In: Finance
AnimalChin! is a well-established company. Because of its market share and a fairly stable revenue stream, 3 years ago they successfully issued 20-year maturity 8% bonds, paying semiannually. Today, these bonds are selling for 95% of their face value. The total face value of these bonds is $4 billion. The company also issued 7% convertible bonds, paying semiannually, trading at 104% of their face value, maturing in 20 years. The total face value of these bonds is $3 billion. Finally, they just received a $2.2 billion term loan from a bank, the bank is currently charging a 6% interest on the loan. AnimalChin is publicly-traded. Today, its common stock trades for $18 per share. There are .8 billion shares outstanding. Its preferred stock is trading at $10 and just paid a dividend of $0.8. There are .3 billion preferred shares outstanding. The five financial analysts currently covering the company expect AnimalChin to grow at a similar pace as the whole skateboarding sec-tor: about 4%. The last dividend paid on common stock was $1.8 per share.
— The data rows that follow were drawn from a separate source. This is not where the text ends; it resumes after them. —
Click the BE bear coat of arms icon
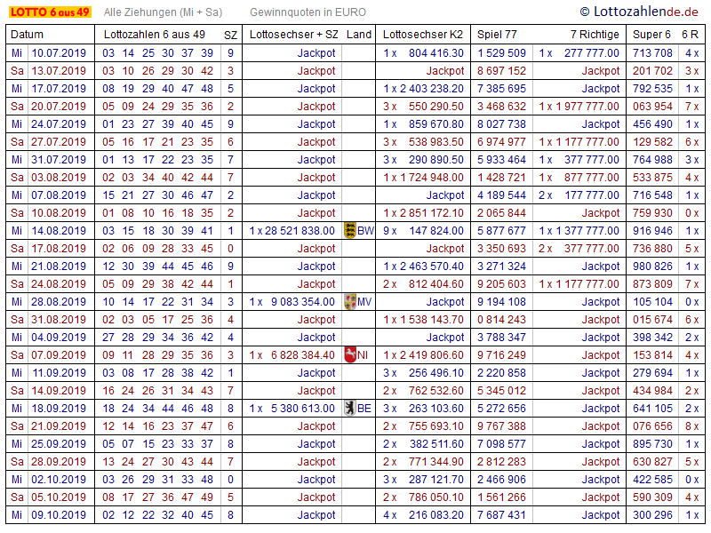 coord(349,409)
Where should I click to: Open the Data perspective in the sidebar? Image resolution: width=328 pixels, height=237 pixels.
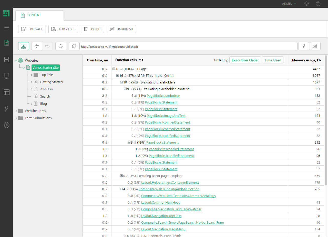[x=6, y=76]
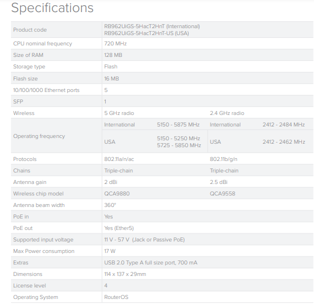Select the Size of RAM label

tap(28, 55)
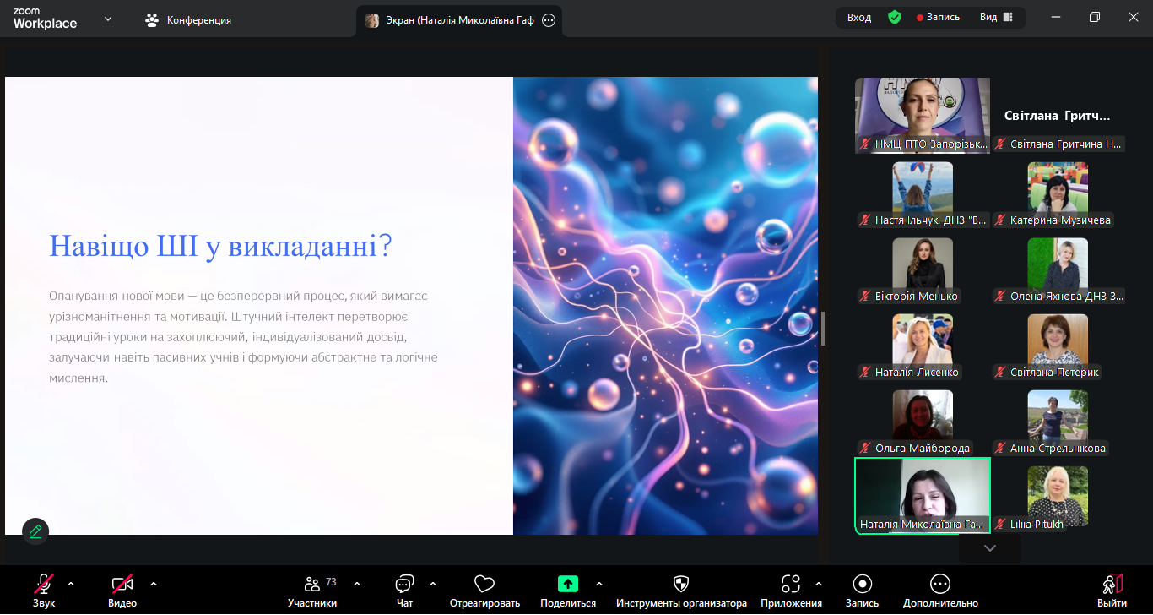Select the Экран shared screen tab
This screenshot has height=615, width=1153.
pos(452,21)
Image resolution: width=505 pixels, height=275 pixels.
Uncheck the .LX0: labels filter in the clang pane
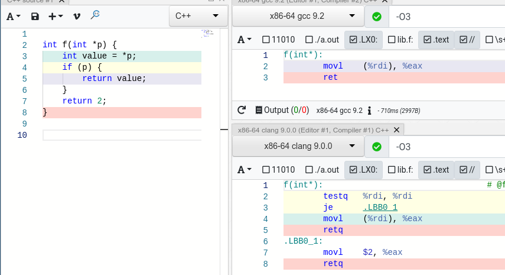(x=363, y=170)
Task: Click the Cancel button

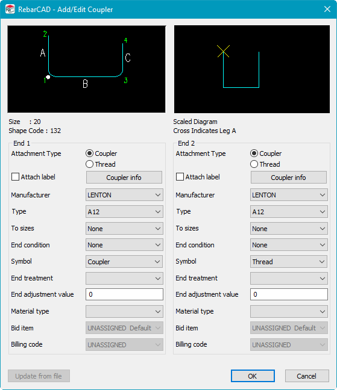Action: 307,376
The company’s most recent es-timated beta is 1.2. The risk-free rate is 4% and the expected market risk premium 8%. For the Veloce project the company’s CFO has decided to apply an adjustment factor of 1.5% to the compa-ny’s WACC to account for additional risk.
1) Calculate Animal Chin’s cost of all debt and the after-tax cost of debt. (Show work)
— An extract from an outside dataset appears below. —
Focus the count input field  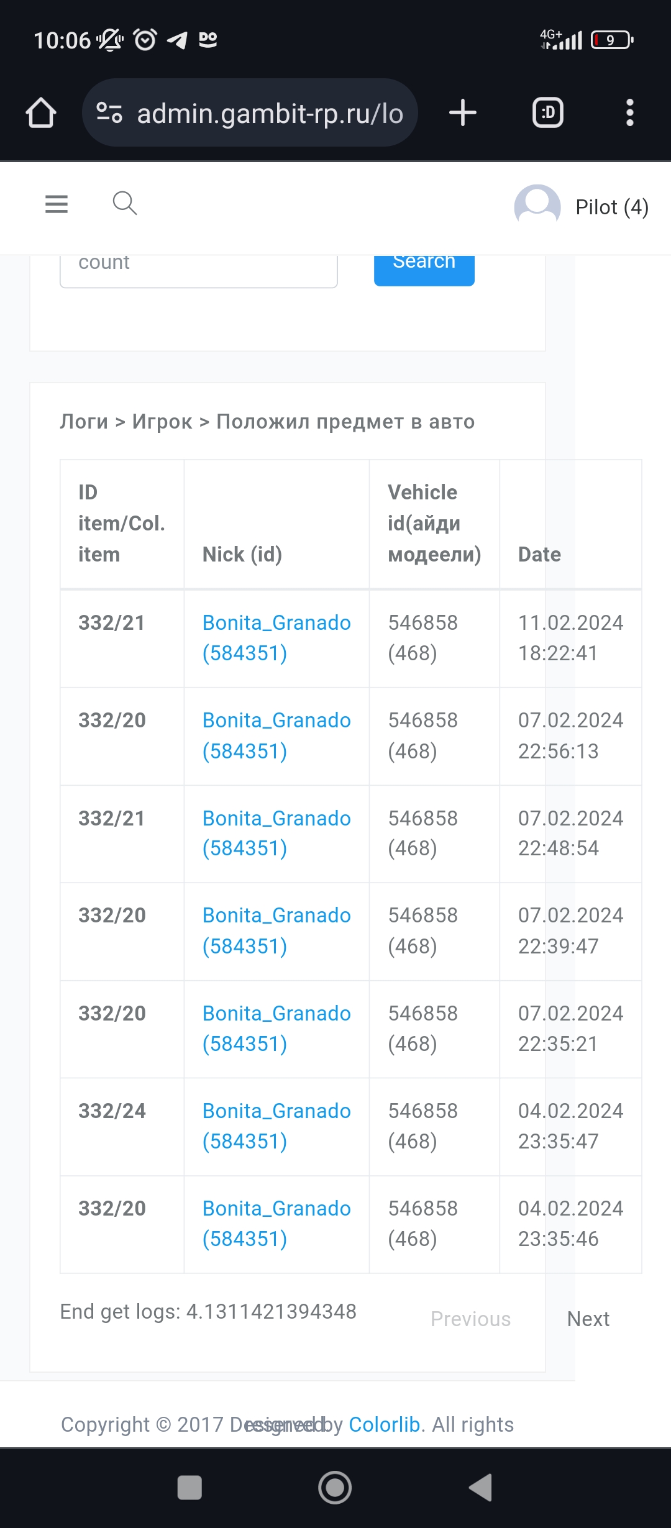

2) Calculate Animal Chin’s average cost of equity. (Show work)
3) Calculate Animal Chin’s cost of preferred. (Show work)
4) Calculate the market value of debt, equity, preferred, and the company’s total market value. (Show work)
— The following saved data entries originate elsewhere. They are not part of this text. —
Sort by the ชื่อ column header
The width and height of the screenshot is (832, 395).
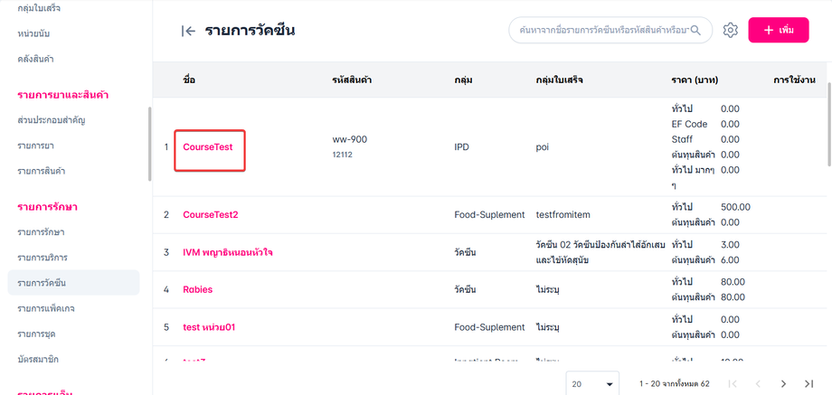click(x=189, y=80)
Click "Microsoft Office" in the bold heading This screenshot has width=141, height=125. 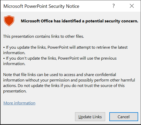[x=37, y=21]
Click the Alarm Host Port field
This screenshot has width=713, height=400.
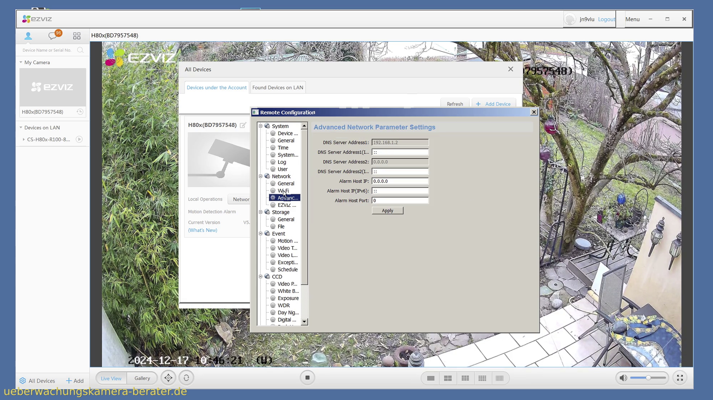[x=400, y=201]
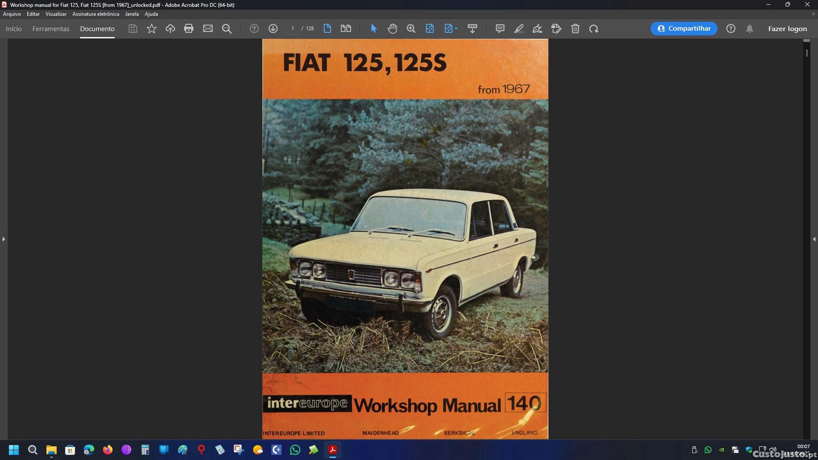
Task: Open notifications bell
Action: (749, 28)
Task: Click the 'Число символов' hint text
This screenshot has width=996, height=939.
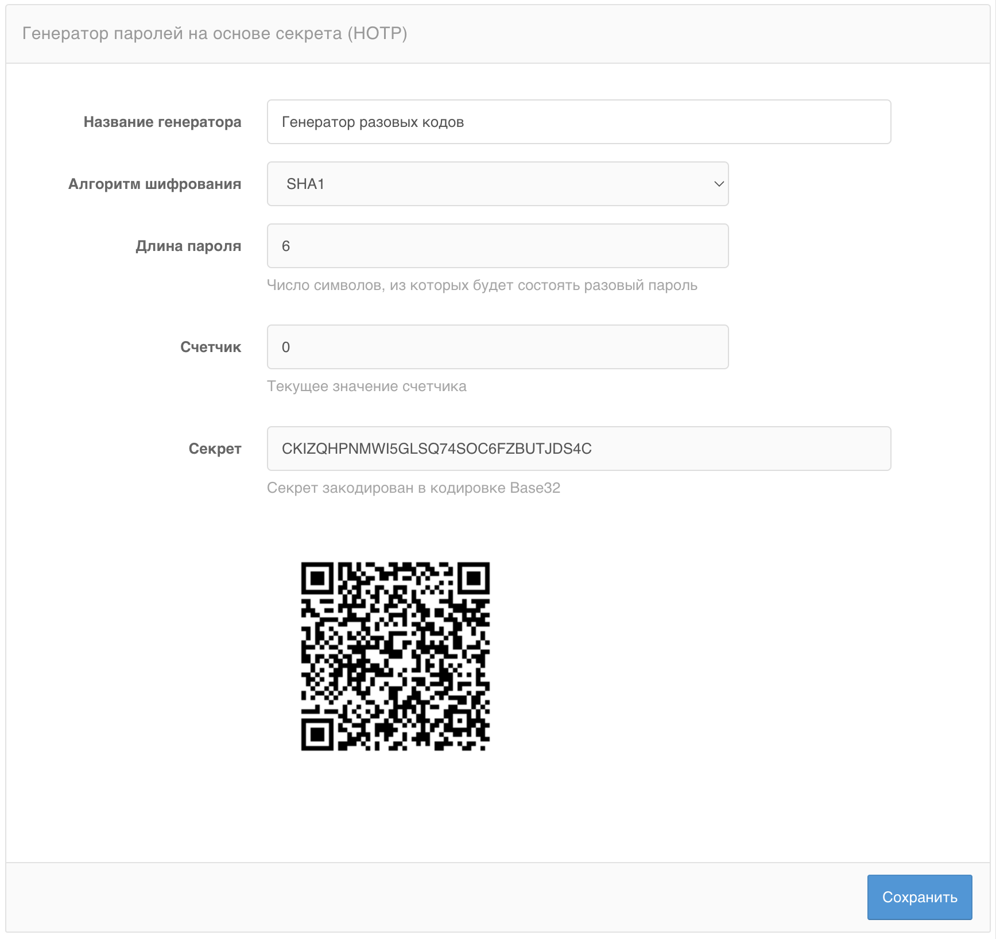Action: (482, 285)
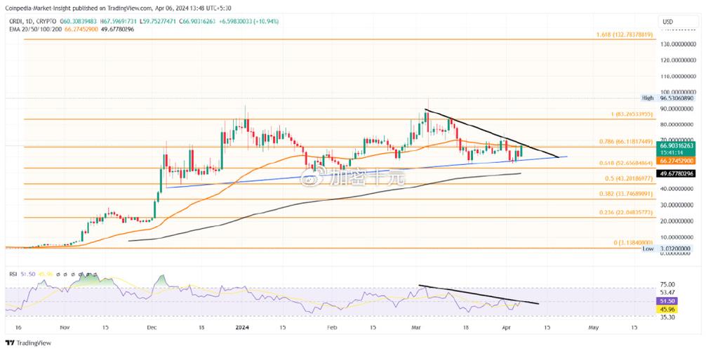Click the orange EMA price tag 66.27452900
The image size is (706, 351).
[x=677, y=161]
5) Calculate the WACC. (Show work)
1) calculation of Pre-tax Cost of debt:
Using financial calculator:
(a) 20-year maturity bond: N=(20-3)*2=34, PV=4*0.95=3.80,
PMT=-0.04*4=-0.16; FV=-4; CPT---> I/Y = 4.28%. This is the half
year yield. Annual YTM = 4.28*2 = 8.56%
(b) 7% convertible bonds: N=20*2=40, PV=3*1.04=3.12,
PMT=-0.035*3=-0.105; FV=-3; CPT---> I/Y = 3.32%. This is the
half year yield. Annual YTM = 3.32*2 = 6.64%
(c) Bank loan = 6%
Since no tax rate is provided, the above calculated rates are also considered to be after-tax cost of debts.
2)
Cost of Equity = Rf+(Beta*market risk premium) = 4+ (1.2*8) =
13.60%
3)
Cost of preferred stock: D1/P0 = 0.8/10 = 8%
4)
20-year coupon bond = 95% of $4 billion = $3.80 billion
7% convertible bond = 104% of $3 billion = $3.12 billion
bank loan = $2.2 billion
preference shares = 0.3 billion shares *$10 per share = $3
billion
equity = 0.8 billion shares * $18 per share = $14.40 billion
Total market value of company = 3.8+3.12+2.2+3+14.40 = $26.52
billion
5)
Particulars | cost of capital | Market value | Weighted average |
20-year coupon bond | 8.56% | 3.80 | 1.23% |
7% convertible bond | 6.64% | 3.12 | 0.78% |
bank loan | 6.00% | 2.20 | 0.50% |
Prefference shares | 8.00% | 3.00 | 0.90% |
Equity | 13.60% | 14.40 | 7.38% |
TOTAL | 26.52 | 10.80% |
WACC of the company = WACC based on capital structure + 1.50% risk premium = 10.80+1.50 = 12.30%
Let me know the tax rate, I will update the answer. In the absence of tax rate, this would be the correct answer.